Gericht: Oberlandesgericht Düsseldorf
Urteil verkündet am 19.06.2001
Aktenzeichen: 20 U 5/01
Rechtsgebiete: MarkenG, GmbHG, BGB, ZPO


Vorschriften:

MarkenG § 14 Abs. 5
MarkenG § 5 Abs. 2
MarkenG § 5 Abs. 3
MarkenG § 15 Abs. 2
MarkenG § 15 Abs. 3
GmbHG § 54 Abs. 3
MarkenG § 15
BGB § 12
ZPO § 97 Abs. 1
ZPO § 708 Nr. 10
ZPO § 713
ZPO § 546 Abs. 1
Diese Entscheidung enthält keinen zur Veröffentlichung bestimmten Leitsatz.
OBERLANDESGERICHT DÜSSELDORF IM NAMEN DES VOLKES URTEIL

Verkündet am 19. Juni 2001

In dem Rechtsstreit

hat der 20. Zivilsenat des Oberlandesgerichts Düsseldorf auf die mündliche Verhandlung vom 29. Mai 2001 durch den Vorsitzenden Richter am Oberlandesgericht Berneke und die Richter am Oberlandesgericht Dr. Schmidt und Schüttpelz

für Recht erkannt:

Tenor:

Die Berufung der Klägerin gegen das Urteil der 4. Kammer für Handelssachen des Landgerichts Düsseldorf vom 06. Dezember 2000 wird zurückgewiesen.
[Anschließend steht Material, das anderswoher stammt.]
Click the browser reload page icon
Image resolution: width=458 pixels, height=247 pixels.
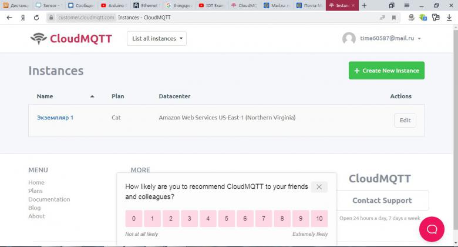(x=36, y=18)
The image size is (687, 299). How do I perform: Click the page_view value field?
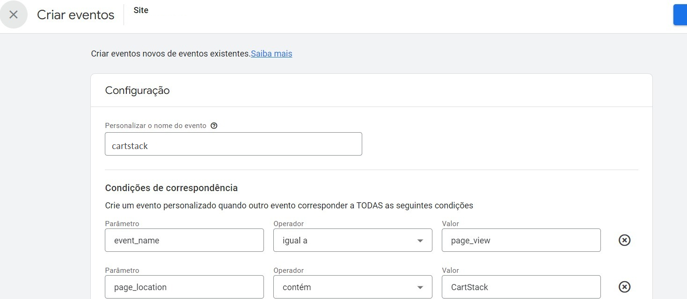coord(521,241)
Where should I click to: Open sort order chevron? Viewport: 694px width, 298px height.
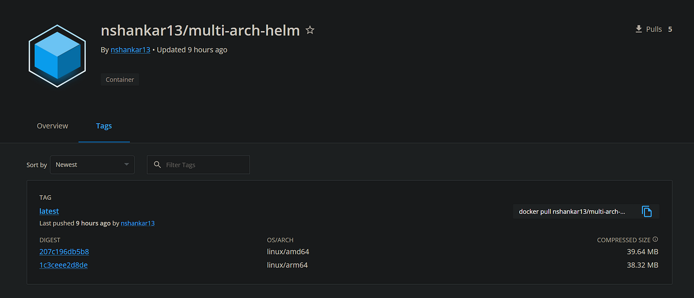point(126,165)
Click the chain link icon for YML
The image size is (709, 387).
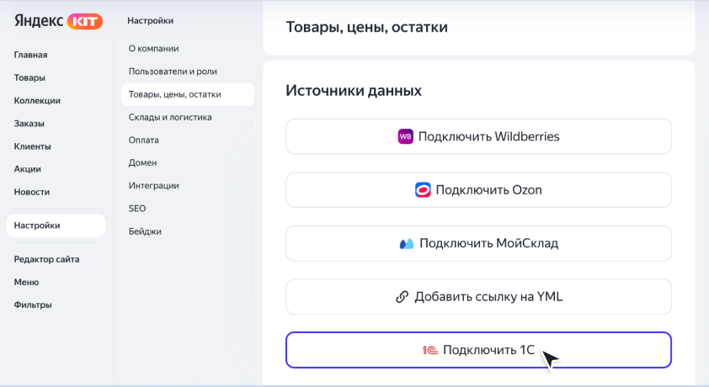coord(402,297)
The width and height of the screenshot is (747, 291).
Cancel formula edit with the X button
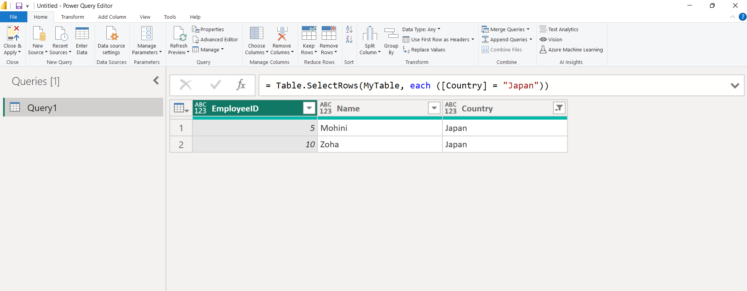click(186, 85)
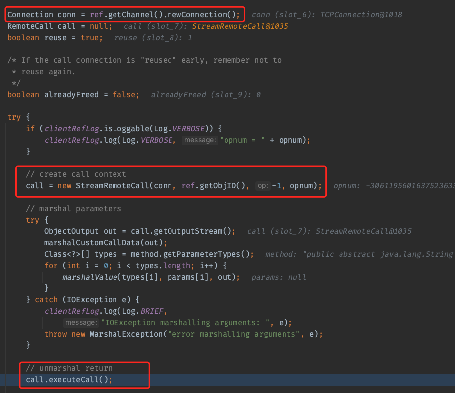Click the 'reuse (slot_8): 1' inline hint
Image resolution: width=455 pixels, height=393 pixels.
coord(153,38)
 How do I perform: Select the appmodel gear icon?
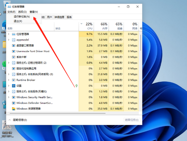coord(14,40)
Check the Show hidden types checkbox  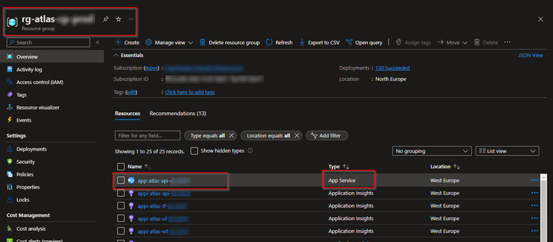(195, 151)
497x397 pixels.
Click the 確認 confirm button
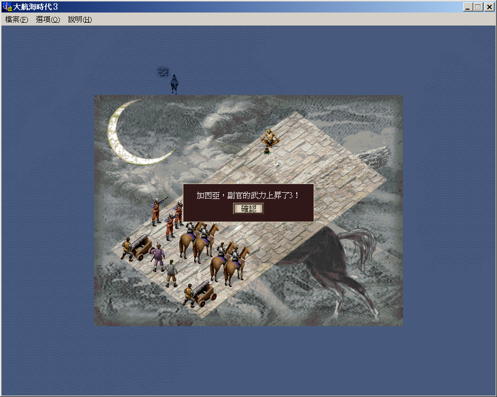(x=249, y=209)
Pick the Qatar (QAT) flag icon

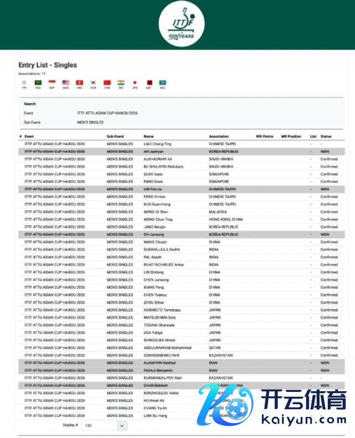click(x=149, y=83)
Die Kosten des Berufungsverfahrens trägt die Klägerin.

Das Urteil ist vorläufig vollstreckbar.

Tatbestand:

Die Klägerin, welche bis zu einer mit Gesellschafterbeschluss vom 01. Oktober 1999 (im Handelsregister eingetragen am 02. November 1999) erfolgten Umfirmierung als S GmbH firmierte, ist Inhaberin der am 05. November 1997 angemeldeten und am 02. Februar 1998 für Korbwaren und Futtermittel eingetragenen Wortmarke 397 52 600 "Claro". Unter Verwendung der Internet-Domain "claro-tiernahrung.de" bewirbt sie seit dem 19. November 1999 Tierfuttermittel.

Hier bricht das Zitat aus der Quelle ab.